Once at the top we followed a trail which took us in and out paths flanked by tropical plants and in places opened up into the most fantastic view of Granada the town, alongside which is the vast Lake Nicaragua with itīs collection of 358 small islands along the shore all created by the volcanoīs last big eruption and the view of smoking Masaya volcano to the left. As panoramic views go this has to be one of my favourites.

The following day we took a little boat tour out to the island on Lake Nicaragua. They are only big enough for a house, a pool and some trees for a hammock to sit on it and are fairly close to each other, a bit like a village. But they are beautiful and I want one... because you can buy one for a minimum of $11,000!!! And they are for sale!!! A lot of them are owned by rich people from New York as holiday homes so some of them have built their own houses. They range from extravagant to ridiculous. Mine? A modest island with a wooden house and a hammock swinging outside. I could have my own boat and go and teach English in Granada.... One can but dream! Well, nice idea but I would get bored silly so I have decided against that idea!

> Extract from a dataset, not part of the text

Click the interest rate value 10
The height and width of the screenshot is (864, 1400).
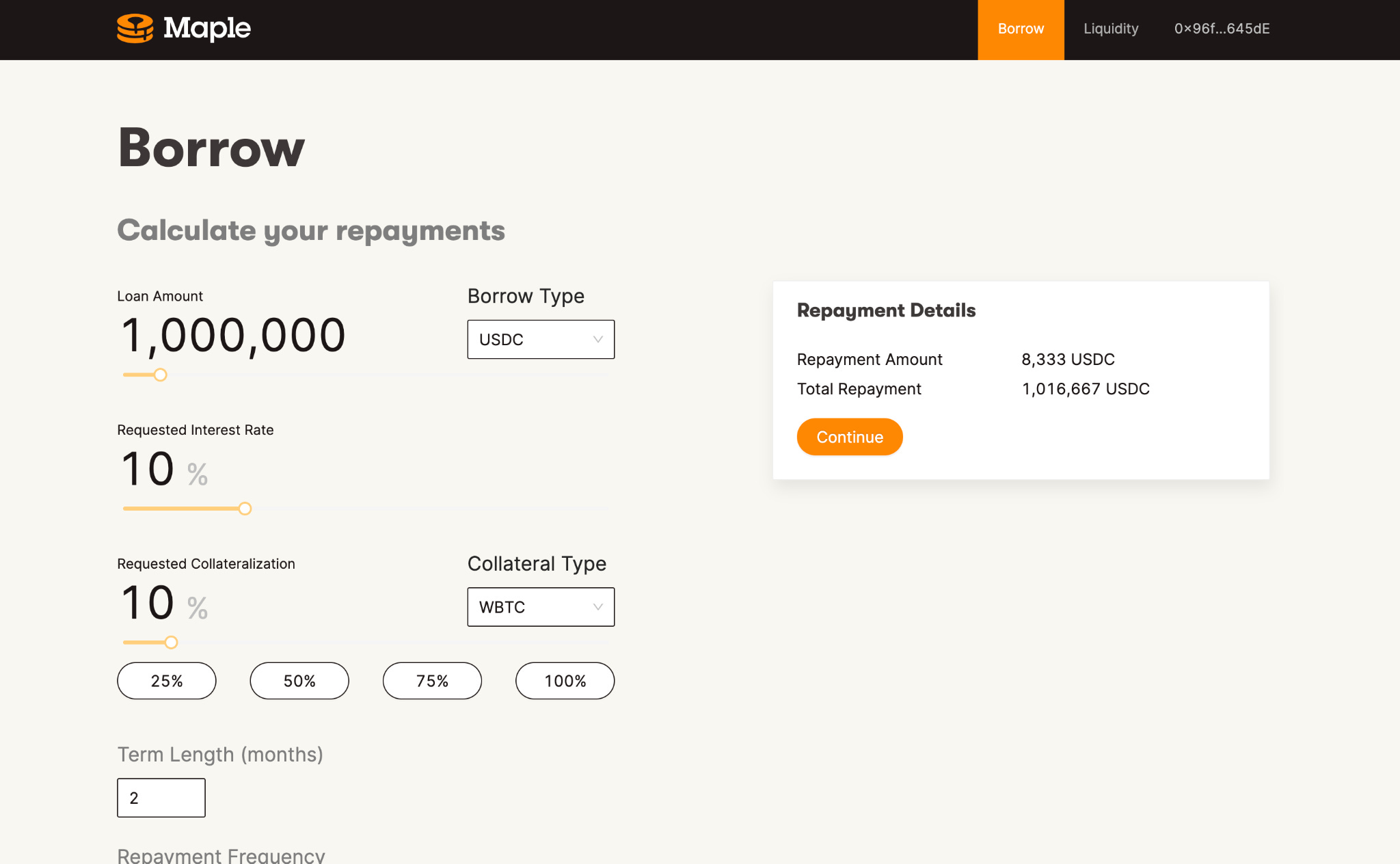[x=148, y=470]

Tuesday 4th November and we make a quick drive down the road to the ferry. Here we catch a boat to Isla Ometepe. A very small island which is one of the only places not to have been infiltrated by the Spanish when they invaded. So in this respect we are experiencing true Nicaraguan people and their culture. Island life is so different to mainland life in that there are more afro-caribbeans on the island so very quickly the people change, they look different and speak more English than Spanish.

We are here as some people are going to make a volcano hike. I decide I want to do something less strenuous seeing as I have just done two volcanos and Andrew, Kevin and I go exploring. He has heard about a natural fresh water spring somewhere in the jungle which is supposed to be stunning. In Spanish these are called Ojo Agua (water eye). We stride off in the 90 degree heat along a bumpy track. The locals on their tractors and mules find it more odd to see three white people in sarong and shorts walking along their road than we do about seeing them and we get lots of inquisitive stares. Besides there is nowhere to go and nothing to see having got a taxi to the other side of the island so they must have been wondering where we were going.

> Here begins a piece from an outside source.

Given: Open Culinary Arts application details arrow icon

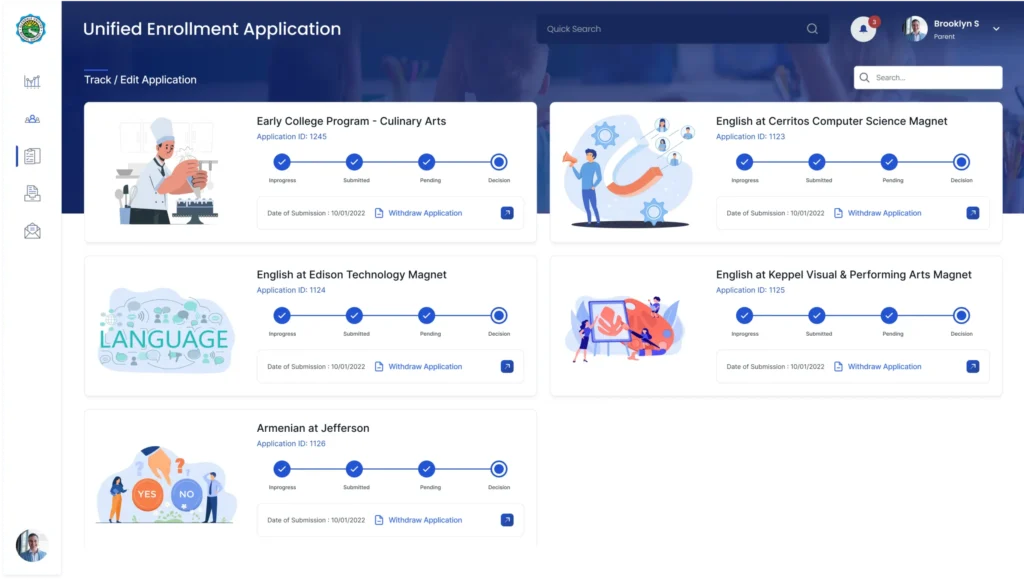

After about 2 miles we find the Ojo Agua sign and march off into a banana plantation (my first one I have walked through). It is like being in a miniature forest as the banana trees are not that tall but their oversized leafs (about half the size of me) create a canopy that surrounds us although it feels cool underneath there and is very light and green. Bananas hang from the trees and I realise that I always thought bananas hung down as they grew but they donīt, they grow upwards. Isnīt that strange?

Finally, after about another mile we come to some dark green trees where it suddenly getīs cooler and the light is dappled and there before us is a huge natural pool, crystal clear and looking like glass. We walk over a rickety wooden bridge and gaze down at the clearness of the water, the bottom visible, a greyish sand but nothing else. No rocks, no leaves, no fish, no nothing. Just a clear empty pool. We climb down into the water and let out the biggest ahhs as our over heated bodies feel the coolness of the spring. It feels cool, clean, fresh and well just perfect. We stayed in the water for ages and chatted, lay on our backs. Talk about a natural health farm.

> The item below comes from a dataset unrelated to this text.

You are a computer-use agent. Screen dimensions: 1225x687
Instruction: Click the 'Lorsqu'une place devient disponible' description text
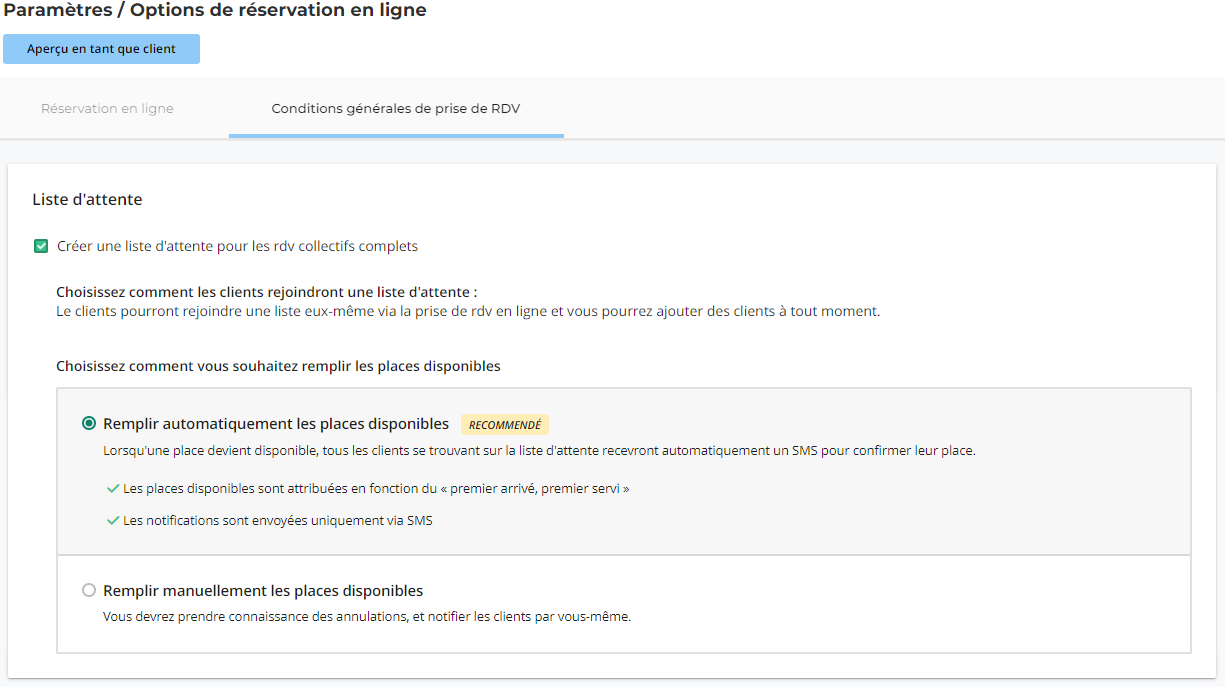[539, 451]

Finally time to go as we were getting peckish so we pay the man a dollar each and set off back into the plantation with relaxed hearts and minds and contented smiles on our faces. But it is the kind of place you donīt really want anyone else to know about. We wanted to remain selfish about it as we had the place to ourselves and it was another little piece of paradise.

We spent the rest of the day sitting by the edge of the water (still on Lake Nicaragua - thatīs odd, it felt like the ocean but was a fresh water lake with lapping waves) drinking cold white wine and playing cards. The odd bit of fish soup served up or some deep fried cheese with salsa piquante...

We have a rude awakening the next day when we have to rise at 5am to catch a taxi across to the other side of the island to the ferry. Back to the mainland and then a drive into Costa Rica.